The Founding of Rome:

The legend of the founding of Rome comes from Virgil’s Aeneid, the classical Roman text of 19 BCE. Virgil’s character, Aeneas, the heroic and sole survivor of Troy, had a passionate affair with Carthage’s Phoenician queen and founder Dido (despite the fact that the story of Troy and the founding of Carthage were centuries apart). According to the legend, Aeneas founded a town in Latium that would become Carthage’s rival city, Rome. Supposedly, Aeneas’ descendents in the Italian peninsula, the twin bothers Romulus and Remus, were abandoned by their mother and brought up and suckled by a wolf. These twins founded the city of Rome, but Romulus killed his twin brother Remus. The mythology of Romulus and Remus continues to be visible in Roman culture.

More likely, the city of Rome developed in the 7th and 6th centuries BCE from several settled Latin tribes spread over seven hills. It was ruled by Etruscan kings until around 500 BCE when the kings were overthrown by the Latin tribes who become known as Romans. These Romans replaced the Etruscan monarchy with a Roman republic. The republic was governed by the Senate (a council of elder statesmen and leaders of clans) along with two elected officials called consuls. Around the same time, Rome defeated the neighboring tribes and gradually expanded through Italy. In the Latin war the Romans crushed a rebellion of Latin tribes and incorporated them into a pro-Roman league. The Romans also overran the Greek-influenced civilization of the Etruscans.

The Etruscans had come to central Italy around 1000 BCE (and probably came, like the Minoans, from somewhere in Asia Minor (Turkey)). It was the Etruscans who brought the first city-state organization to the Italian peninsula that was inhabited by Iron Age peoples. Under the Etruscans Rome became a sizable city, an important center of trade and power in that part of Italy. The Etruscans are perhaps most famous for their pottery. The Greek-influenced Etruscans are also known for having taught the Romans about building as well as reading and writing. The Etruscans had learned to read and write (with the Phoenician alphabet) from Greek colonies in southern Italy and Sicily. However, by 500 BCE Etruscan sovereignty over central Italy was on its way out, as Rome would absorb Etruria and later the Greek colonies in southern Italy.
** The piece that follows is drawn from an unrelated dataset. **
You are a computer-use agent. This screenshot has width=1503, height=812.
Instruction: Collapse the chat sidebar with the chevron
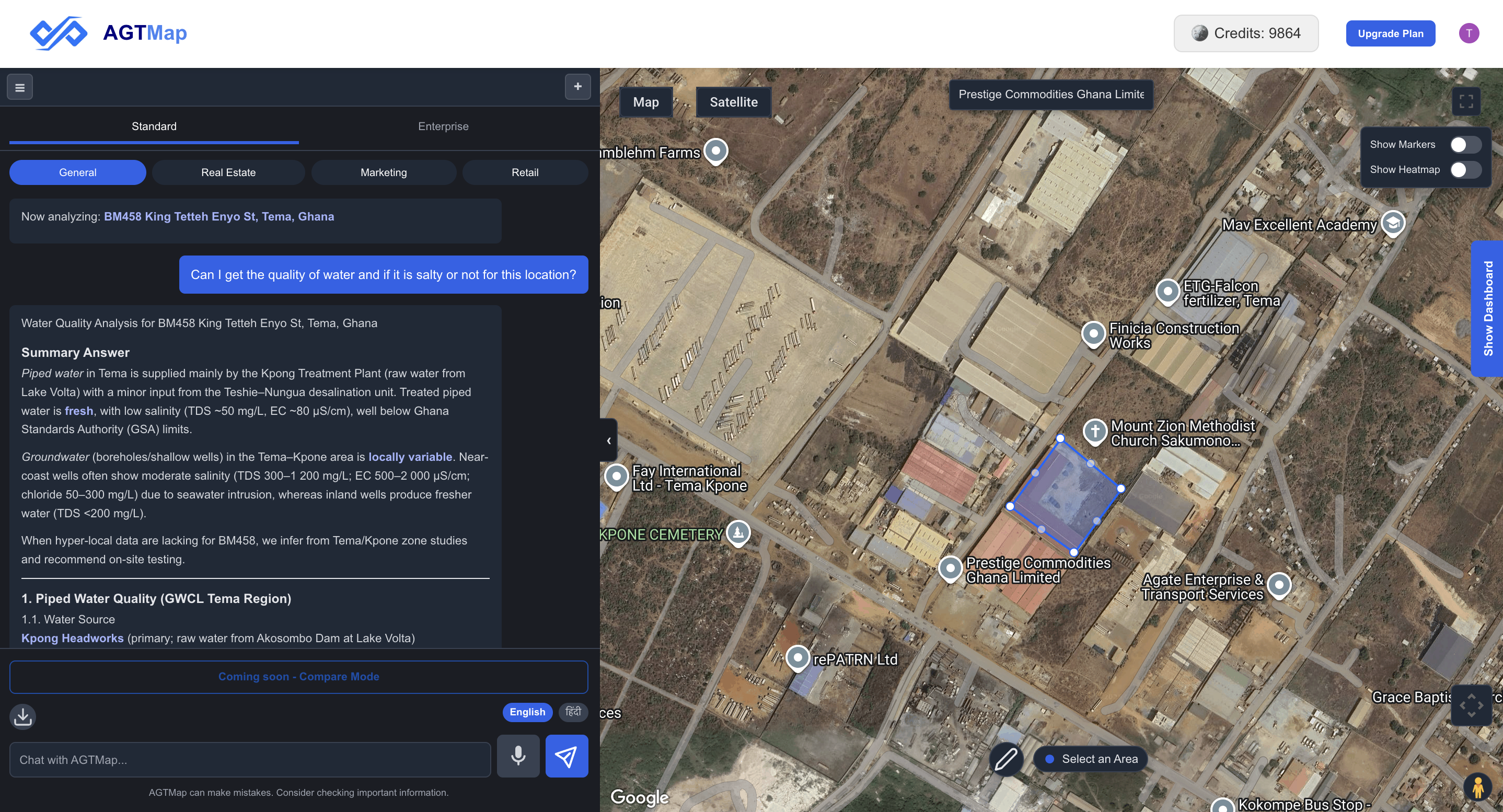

By the end of the 3rd century, with the conquest of the neighboring Latin tribes, the Etruscans, and the Greek colonies, the Romans now had control of the entire Italian peninsula. Rome strengthened its grip on the region by founding Roman colonies and encouraging their Latin allies to do the same. The Romans conjoined these colonies by a system of roads beginning in the 4th century BCE and greatly extended this network of roads in the 2nd century BCE.

The Roman Republic (509-30 BCE)

Social Organization:
For centuries the core of Rome’s power would be the Roman peasantry (plebeians or commoners), their patrician overlords (who were the only citizens eligible to be Senators), and the Roman army. The division between plebeians (commoners) and patricians (members of ancient and noble Roman families) was one of the central social distinctions in Roman society. Another central feature of Roman social organization, among the upper classes at least, was the paterfamilias (“father of the family”) who exercised life and death power over every member of the family including younger siblings, women, children, and slaves. Like Greek women, Roman women were legally under the authority of their fathers (even more so than their husbands), however unlike Greek women, Roman women could and did legally inherit and manage property. Relative to Greek societies, Roman societies were much more heavily dependent upon slaves.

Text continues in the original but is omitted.